Guess what the researchers found! "We demonstrated for the first time that vegetarians and nonvegetarians differ not only in their self-reported attitudes towards meat and vegetables, but also in their implicit attitudes towards these objects, that is, in the spontaneous, automatic affective reactions that these objects evoke.... the EAST results suggest that, compared to nonvegetarians, vegetarians have both a more negative implicit attitude towards meat and a more positive implicit attitude towards vegetables."

I just find this all amusing because I picture a bunch of vegetarians sitting at computers, seeing pictures of hamburgers and automatically associating the picture with a slaughtered cow, and hammering the negative "Dead Cow!! Dead Cow!!" button.

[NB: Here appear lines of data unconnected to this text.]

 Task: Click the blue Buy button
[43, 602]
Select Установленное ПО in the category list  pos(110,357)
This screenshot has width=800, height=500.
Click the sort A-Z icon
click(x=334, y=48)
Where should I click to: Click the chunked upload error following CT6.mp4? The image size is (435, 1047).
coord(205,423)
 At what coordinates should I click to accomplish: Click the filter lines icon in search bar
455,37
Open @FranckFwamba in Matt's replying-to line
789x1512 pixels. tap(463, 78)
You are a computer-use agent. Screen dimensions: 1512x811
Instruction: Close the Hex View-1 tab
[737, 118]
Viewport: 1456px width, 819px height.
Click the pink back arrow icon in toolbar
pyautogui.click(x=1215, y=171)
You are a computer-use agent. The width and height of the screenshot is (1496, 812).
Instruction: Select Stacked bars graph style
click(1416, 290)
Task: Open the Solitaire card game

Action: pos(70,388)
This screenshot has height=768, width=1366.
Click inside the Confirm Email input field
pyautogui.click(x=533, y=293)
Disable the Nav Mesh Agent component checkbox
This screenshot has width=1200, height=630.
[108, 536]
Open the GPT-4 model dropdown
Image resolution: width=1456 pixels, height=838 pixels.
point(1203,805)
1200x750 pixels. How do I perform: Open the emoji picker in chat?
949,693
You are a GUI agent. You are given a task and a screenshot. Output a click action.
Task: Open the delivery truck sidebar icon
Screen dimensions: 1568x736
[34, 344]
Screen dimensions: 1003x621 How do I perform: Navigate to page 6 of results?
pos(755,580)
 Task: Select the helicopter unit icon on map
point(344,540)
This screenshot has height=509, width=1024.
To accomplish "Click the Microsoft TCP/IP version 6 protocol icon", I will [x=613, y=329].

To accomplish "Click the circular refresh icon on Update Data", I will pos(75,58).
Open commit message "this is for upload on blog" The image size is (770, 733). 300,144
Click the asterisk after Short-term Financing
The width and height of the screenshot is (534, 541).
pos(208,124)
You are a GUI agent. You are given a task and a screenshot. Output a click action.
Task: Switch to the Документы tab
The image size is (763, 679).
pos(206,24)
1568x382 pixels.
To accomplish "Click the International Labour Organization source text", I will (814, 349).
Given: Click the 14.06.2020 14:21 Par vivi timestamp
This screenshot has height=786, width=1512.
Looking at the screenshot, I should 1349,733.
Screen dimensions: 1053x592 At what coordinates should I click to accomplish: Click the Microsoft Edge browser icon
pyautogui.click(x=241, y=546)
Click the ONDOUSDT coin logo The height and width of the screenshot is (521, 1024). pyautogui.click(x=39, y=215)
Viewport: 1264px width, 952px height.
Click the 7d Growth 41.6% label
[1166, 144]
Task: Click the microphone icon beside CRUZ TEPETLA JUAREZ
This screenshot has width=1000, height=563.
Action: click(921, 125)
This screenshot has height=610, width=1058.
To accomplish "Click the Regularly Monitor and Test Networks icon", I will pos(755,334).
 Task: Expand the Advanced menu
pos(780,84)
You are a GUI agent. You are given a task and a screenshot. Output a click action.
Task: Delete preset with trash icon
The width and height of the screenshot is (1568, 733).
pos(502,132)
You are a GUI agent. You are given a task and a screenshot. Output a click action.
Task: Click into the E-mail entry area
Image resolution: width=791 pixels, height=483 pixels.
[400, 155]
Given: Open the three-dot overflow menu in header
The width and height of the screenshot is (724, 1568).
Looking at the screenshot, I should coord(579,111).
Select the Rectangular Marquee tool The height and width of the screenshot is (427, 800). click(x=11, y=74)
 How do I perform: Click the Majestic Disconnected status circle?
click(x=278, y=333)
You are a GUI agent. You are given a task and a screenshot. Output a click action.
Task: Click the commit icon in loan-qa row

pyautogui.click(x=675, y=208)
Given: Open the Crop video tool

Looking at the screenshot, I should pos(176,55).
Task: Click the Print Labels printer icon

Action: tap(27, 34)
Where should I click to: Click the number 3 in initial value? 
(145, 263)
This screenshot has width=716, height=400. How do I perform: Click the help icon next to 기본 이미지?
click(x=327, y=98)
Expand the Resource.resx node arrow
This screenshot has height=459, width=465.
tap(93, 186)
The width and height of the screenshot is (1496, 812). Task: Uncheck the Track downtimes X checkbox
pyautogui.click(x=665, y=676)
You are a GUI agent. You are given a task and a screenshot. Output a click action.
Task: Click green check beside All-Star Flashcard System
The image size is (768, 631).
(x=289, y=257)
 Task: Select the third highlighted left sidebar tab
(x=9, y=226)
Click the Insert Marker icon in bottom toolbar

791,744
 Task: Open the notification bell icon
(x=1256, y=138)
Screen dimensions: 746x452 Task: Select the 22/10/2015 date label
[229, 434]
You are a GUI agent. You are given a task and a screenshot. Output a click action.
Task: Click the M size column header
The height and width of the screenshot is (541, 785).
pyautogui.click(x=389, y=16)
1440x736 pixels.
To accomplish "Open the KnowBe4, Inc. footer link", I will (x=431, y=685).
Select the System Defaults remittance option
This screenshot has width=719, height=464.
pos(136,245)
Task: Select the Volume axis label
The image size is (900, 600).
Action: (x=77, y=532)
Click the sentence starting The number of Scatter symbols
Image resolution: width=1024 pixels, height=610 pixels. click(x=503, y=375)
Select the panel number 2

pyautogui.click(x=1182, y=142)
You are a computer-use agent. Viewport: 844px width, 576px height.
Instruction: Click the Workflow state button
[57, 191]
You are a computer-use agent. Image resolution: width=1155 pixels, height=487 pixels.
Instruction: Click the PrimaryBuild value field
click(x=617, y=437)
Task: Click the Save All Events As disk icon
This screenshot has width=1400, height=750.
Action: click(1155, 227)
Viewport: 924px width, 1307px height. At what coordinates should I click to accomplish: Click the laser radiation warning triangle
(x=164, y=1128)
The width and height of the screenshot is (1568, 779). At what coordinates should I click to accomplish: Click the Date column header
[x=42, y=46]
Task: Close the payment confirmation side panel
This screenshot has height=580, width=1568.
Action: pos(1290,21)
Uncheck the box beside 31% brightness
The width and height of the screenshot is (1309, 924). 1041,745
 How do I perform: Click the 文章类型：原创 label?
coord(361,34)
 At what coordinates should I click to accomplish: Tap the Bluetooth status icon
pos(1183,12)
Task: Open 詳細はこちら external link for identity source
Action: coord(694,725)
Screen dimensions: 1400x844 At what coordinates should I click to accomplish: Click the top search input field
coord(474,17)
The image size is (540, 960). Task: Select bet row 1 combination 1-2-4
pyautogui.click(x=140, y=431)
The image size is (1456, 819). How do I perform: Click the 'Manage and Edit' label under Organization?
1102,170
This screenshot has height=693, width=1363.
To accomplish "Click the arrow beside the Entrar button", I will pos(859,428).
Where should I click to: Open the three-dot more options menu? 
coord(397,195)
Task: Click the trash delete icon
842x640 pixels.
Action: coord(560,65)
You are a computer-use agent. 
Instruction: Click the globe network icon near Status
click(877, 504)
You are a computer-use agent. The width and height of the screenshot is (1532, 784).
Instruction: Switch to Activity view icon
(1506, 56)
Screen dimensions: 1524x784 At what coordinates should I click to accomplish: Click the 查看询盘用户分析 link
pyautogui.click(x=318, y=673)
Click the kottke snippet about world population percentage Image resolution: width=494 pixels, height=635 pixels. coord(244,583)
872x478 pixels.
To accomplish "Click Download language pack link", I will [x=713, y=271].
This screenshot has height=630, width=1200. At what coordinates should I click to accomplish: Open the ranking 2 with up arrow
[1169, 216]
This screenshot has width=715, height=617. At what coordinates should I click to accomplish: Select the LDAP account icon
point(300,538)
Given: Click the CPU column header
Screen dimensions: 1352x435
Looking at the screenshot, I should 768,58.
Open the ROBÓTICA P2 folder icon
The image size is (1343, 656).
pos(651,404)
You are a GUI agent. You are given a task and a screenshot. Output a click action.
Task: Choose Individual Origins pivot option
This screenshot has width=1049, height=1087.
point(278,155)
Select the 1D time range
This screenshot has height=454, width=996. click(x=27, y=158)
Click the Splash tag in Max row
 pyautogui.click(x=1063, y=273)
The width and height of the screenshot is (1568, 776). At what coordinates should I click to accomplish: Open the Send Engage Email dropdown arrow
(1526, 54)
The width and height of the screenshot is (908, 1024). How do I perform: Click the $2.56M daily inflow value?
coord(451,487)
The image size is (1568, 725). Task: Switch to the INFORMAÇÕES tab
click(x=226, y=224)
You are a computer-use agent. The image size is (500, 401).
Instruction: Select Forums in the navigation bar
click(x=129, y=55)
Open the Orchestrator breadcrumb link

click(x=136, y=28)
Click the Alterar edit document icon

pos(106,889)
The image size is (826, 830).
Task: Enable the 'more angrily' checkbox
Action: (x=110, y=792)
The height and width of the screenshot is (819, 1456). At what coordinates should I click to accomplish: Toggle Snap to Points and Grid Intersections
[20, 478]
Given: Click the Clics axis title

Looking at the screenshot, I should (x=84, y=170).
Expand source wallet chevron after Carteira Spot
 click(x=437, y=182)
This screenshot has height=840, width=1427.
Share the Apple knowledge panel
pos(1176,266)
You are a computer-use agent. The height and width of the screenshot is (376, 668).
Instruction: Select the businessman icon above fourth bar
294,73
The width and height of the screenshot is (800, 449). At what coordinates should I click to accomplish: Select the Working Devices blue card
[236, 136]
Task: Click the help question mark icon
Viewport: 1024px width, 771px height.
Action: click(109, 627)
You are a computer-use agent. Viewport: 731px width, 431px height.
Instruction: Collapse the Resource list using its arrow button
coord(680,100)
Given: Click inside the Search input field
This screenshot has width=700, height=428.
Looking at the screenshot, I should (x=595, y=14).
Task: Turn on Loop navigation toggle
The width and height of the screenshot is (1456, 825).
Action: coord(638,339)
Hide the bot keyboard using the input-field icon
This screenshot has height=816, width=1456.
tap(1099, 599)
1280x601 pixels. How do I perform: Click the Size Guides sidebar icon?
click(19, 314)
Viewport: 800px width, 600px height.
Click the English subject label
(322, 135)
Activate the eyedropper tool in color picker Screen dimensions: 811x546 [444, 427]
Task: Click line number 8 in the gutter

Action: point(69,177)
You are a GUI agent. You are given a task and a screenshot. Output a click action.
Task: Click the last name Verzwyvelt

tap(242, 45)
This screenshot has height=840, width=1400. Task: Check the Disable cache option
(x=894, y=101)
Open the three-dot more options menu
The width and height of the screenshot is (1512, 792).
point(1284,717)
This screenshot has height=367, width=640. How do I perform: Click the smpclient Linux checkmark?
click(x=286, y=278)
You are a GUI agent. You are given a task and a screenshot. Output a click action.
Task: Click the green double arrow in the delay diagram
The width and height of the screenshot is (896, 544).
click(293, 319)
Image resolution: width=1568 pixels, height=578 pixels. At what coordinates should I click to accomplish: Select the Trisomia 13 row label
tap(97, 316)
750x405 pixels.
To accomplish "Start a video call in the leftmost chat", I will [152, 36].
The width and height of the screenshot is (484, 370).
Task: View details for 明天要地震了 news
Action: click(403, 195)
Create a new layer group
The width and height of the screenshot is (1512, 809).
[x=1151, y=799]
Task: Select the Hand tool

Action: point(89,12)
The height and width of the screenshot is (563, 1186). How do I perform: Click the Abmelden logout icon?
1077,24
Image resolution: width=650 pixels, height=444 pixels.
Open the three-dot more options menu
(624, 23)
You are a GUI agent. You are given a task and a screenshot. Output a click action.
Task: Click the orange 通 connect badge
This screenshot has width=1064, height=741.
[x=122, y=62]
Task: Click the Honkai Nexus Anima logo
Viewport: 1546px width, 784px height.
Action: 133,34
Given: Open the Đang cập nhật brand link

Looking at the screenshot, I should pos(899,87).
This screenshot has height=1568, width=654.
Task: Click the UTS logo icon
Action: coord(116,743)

And actually, this study reminds me of the Joaquin Phoenix Veggie video on You Tube, where he stops dead in his tracks at the supermarket when he comes to the meat aisle.

Sunday, November 18, 2007

the meat (and wheat!) free bookclub


When I was in library school (full disclosure - I'm a librarian), a group of us organized a book club, which I used to blog about on this site. I gradually stopped updating that blog, and am now thinking I'll just post some "book club" thoughts on this blog.

And the reason that it fits with this blog is because we're a vegan, and mostly wheat free, group of bookworms.


Way back when we began, only three of us (Mark, Danielle and I) were vegetarian, and on book club nights we just ordered pizza. Then Annalise and I went vegan, and the group of us decided that we would turn book club into a pot-luck affair, and a vegan pot-luck to boot.


When Cindy gradually came to realize that she and wheat didn't get along very well, we took the "wheat-free" challenge upon ourselves (which isn't really that hard, as long as you have spelt in the house), and lo and behold we became a vegan and wheat free group of readers and cooks.

We had a meeting yesterday afternoon at Laura's place to discuss "A Spot of Bother" by Mark Hadden (general verdict - decent, but light, read). As the host, Laura made the main course, a vegan Sheppards pie (spelling?). I changed my plans at the last minute, and found myself surfing the net yesterday afternoon for a new dessert to make. I was initially very happy to find this meat free / wheat free blog, but the author uses lots of eggs and even fish so it wasn't going to work for me.
I eventually settled on these banana oat bundles, and with lots of help from Annalise, they turned out pretty good!